Рассматривая поэтику этих документов, мы увидим, как кандидаты в партию рассказывали о том, кем они были изначально и кем стали. Рассказы эти варьировались в зависимости от социального происхождения, жизненных событий и аудитории. Подробности могли быть сокращены, приукрашены либо опущены с целью соблюсти большевистские литературные конвенции, но метафорика пути, духовного роста всегда присутствовала[44]. Автобиографическое «я» не рождалось большевиком, но должно было изложить убедительный нарратив перехода, историю того, как оно стало таковым. Человек не равен самому себе, а в революционную эпоху тем более. Теоретик литературы и литературный критик Виктор Борисович Шкловский свидетельствовал: «…я не считаю себя виновным в том, что я пишу всегда от своего лица, тем более, что достаточно просмотреть все то, что я только что написал, чтобы убедиться, что говорю я от своего имени, но не про себя. <…> …Тот Виктор Шкловский, про которого я пишу, вероятно, не совсем я, и если бы мы встретились и начали разговаривать, то между нами даже возможны недоразумения»[45]. Так как такое «я» всегда пребывало в движении, всегда переосмыслялось, автобиографические нарративы заключали в себе множество сдвигов, нестыковок и непоследовательностей.

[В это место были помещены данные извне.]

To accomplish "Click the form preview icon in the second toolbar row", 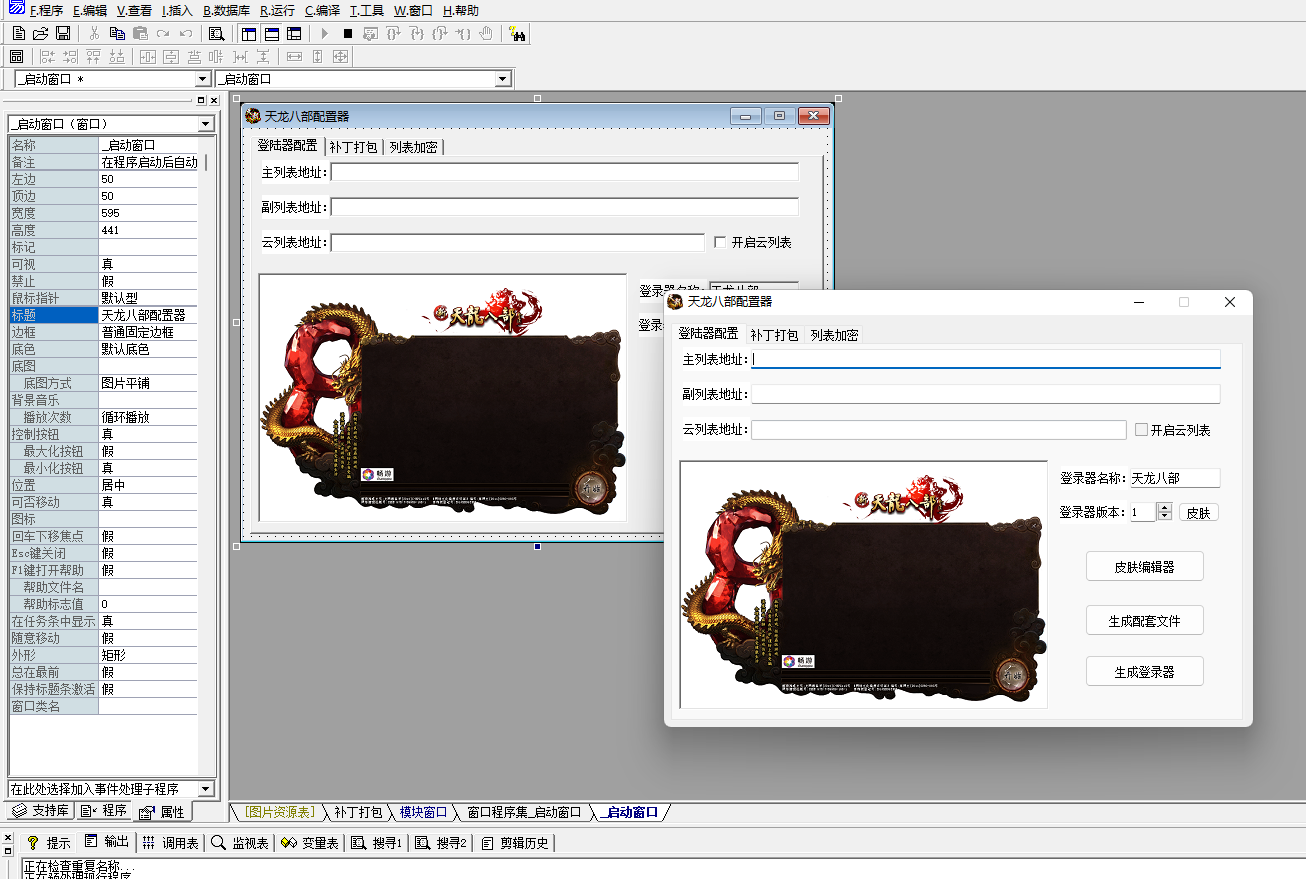I will [17, 57].
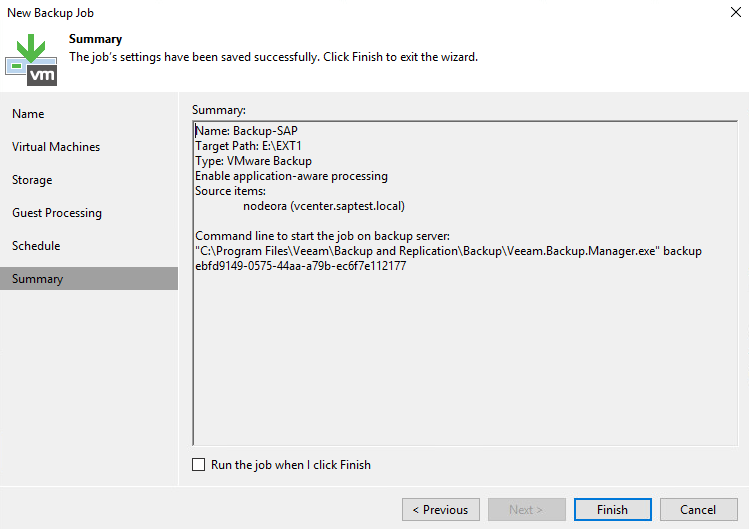Click the Previous button

(440, 510)
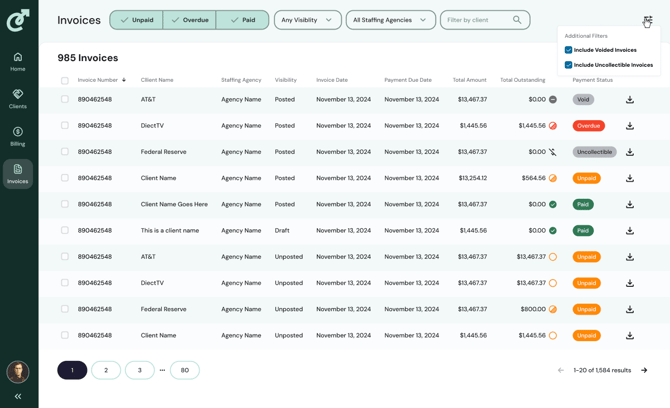
Task: Open the Home page from sidebar
Action: 18,61
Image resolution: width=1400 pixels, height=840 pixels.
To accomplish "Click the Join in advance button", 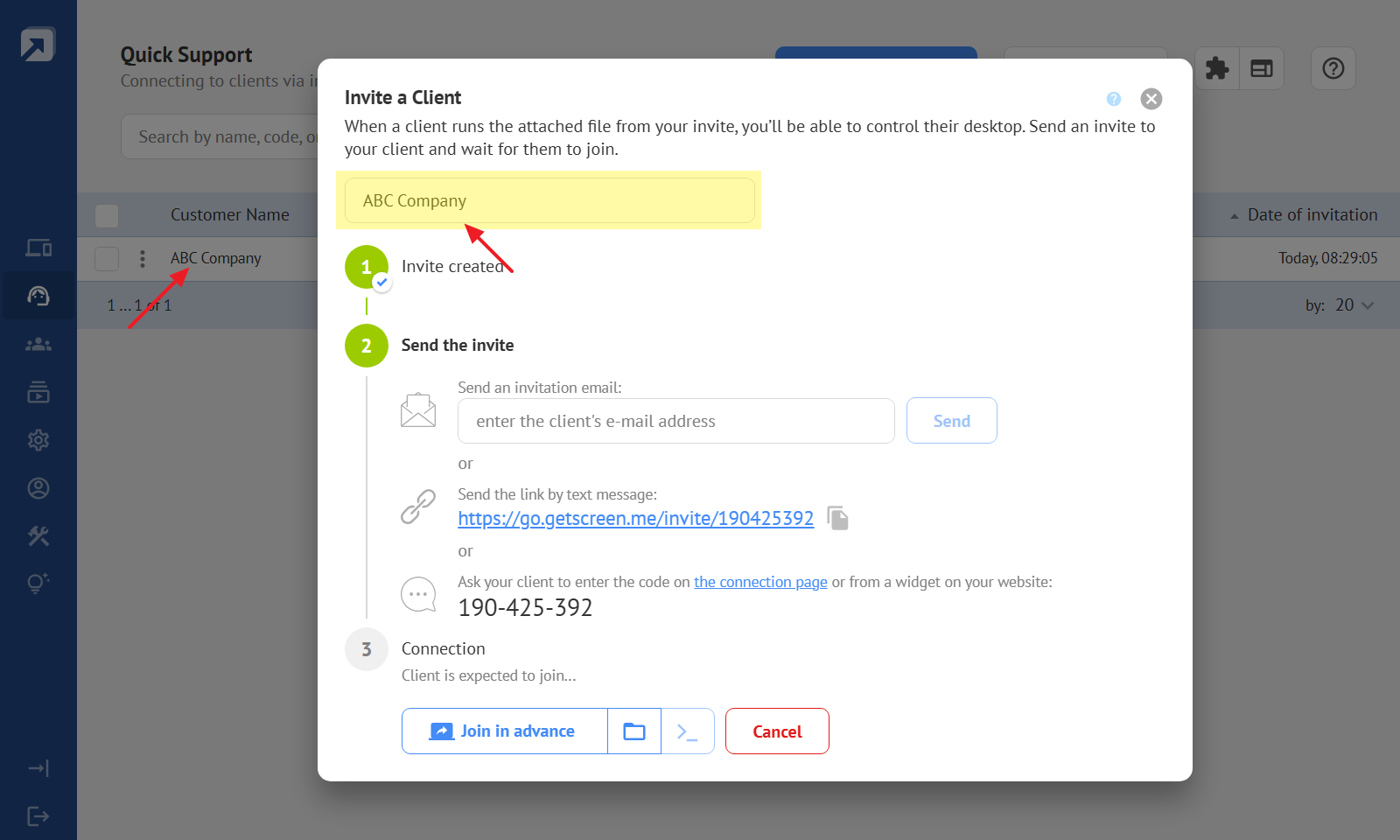I will (x=504, y=732).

Большевизм дал толчок развитию автобиографического жанра. До 1917 года написание автобиографий было прерогативой достаточно узкого круга литераторов, подражавших западному стилю. Личный дневник и даже воспоминания существовали вне государства, воспринимались как приватный жанр. Новшество советского времени заключалось не только в содержании автобиографий, но и в том, что они были востребованы партией. Было бы интересно сравнить автобиографии, написанные до и после 1917 года, и изучить произошедшие жанровые изменения.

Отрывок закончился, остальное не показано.